**Collected data rows**
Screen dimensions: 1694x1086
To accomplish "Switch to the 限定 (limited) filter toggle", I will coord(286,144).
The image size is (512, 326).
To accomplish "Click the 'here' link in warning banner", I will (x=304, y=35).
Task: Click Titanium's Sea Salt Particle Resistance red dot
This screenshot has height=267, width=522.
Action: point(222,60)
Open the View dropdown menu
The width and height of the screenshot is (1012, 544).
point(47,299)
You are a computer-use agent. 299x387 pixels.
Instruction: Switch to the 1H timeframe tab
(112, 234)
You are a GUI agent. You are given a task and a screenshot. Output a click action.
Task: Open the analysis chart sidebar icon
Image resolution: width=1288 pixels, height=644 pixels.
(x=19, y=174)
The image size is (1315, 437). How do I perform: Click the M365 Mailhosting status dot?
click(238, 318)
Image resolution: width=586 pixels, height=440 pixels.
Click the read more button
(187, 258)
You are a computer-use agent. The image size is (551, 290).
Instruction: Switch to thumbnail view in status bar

**Task objective**
Retype every one of the rows above, reproducing each line without any change.

**Finished exercise**
Screen dimensions: 1694x1086
To accomplish "Switch to the 限定 (limited) filter toggle", I will coord(286,144).
The image size is (512, 326).
To accomplish "Click the 'here' link in warning banner", I will (x=304, y=35).
Task: Click Titanium's Sea Salt Particle Resistance red dot
This screenshot has height=267, width=522.
Action: point(222,60)
Open the View dropdown menu
The width and height of the screenshot is (1012, 544).
point(47,299)
You are a computer-use agent. 299x387 pixels.
Instruction: Switch to the 1H timeframe tab
(112, 234)
You are a GUI agent. You are given a task and a screenshot. Output a click action.
Task: Open the analysis chart sidebar icon
Image resolution: width=1288 pixels, height=644 pixels.
(x=19, y=174)
The image size is (1315, 437). How do I perform: Click the M365 Mailhosting status dot?
click(238, 318)
Image resolution: width=586 pixels, height=440 pixels.
Click the read more button
(187, 258)
You are a computer-use agent. The image size is (551, 290).
Instruction: Switch to thumbnail view in status bar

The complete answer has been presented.